TASK INSTRUCTIONS: Provide again, from the entries below, every line from the one containing "Image resolution: width=768" through the one containing "Apply subscript formatting", exactly as written, and no other line.

DATASET CONTENT:
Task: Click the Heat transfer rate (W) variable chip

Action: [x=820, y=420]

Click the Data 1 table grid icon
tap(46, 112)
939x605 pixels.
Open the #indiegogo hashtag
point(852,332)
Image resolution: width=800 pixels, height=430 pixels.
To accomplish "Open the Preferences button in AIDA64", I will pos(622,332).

---

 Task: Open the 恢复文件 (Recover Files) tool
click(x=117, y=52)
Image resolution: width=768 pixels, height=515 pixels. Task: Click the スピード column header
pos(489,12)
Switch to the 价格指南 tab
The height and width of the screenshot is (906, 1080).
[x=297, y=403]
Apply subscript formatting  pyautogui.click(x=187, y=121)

RESPONSE:
Image resolution: width=768 pixels, height=515 pixels. Task: Click the スピード column header
pos(489,12)
Switch to the 价格指南 tab
The height and width of the screenshot is (906, 1080).
[x=297, y=403]
Apply subscript formatting  pyautogui.click(x=187, y=121)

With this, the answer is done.